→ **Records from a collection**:
*-*-*

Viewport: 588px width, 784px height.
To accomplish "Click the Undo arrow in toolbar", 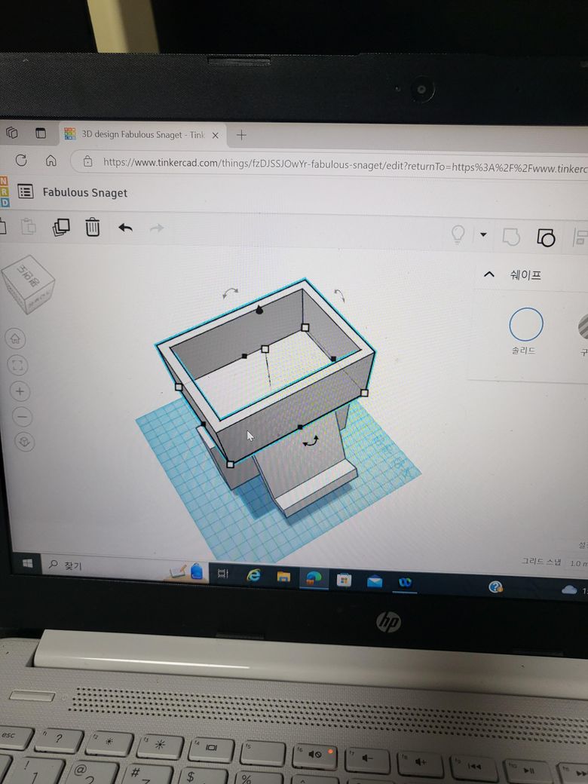I will tap(125, 228).
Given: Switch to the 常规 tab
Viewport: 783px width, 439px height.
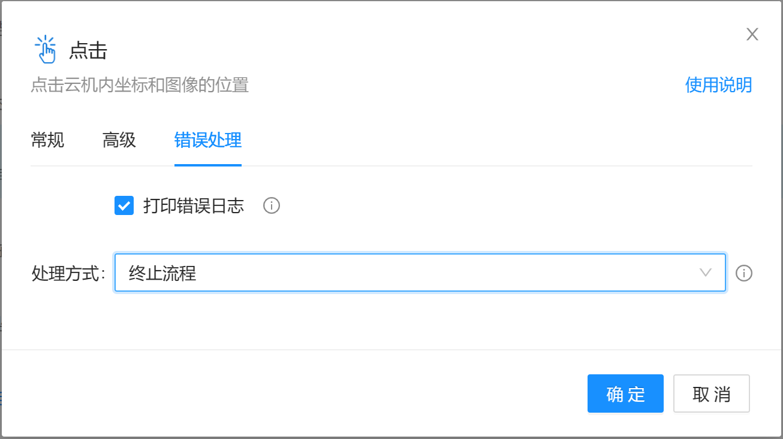Looking at the screenshot, I should pyautogui.click(x=47, y=140).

*-*-*

→ **Task to complete**: Starting at the line containing "Given: Switch to the 常规 tab" and ending at the end of the records, turn these lines into a Markdown table with the columns Row and Text, leaving out blank lines and any pictures.

→ **Answer to this problem**:
| Row | Text |
|---|---|
| 1 | Given: Switch to the 常规 tab |
| 2 | Viewport: 783px width, 439px height. |
| 3 | Looking at the screenshot, I should pyautogui.click(x=47, y=140). |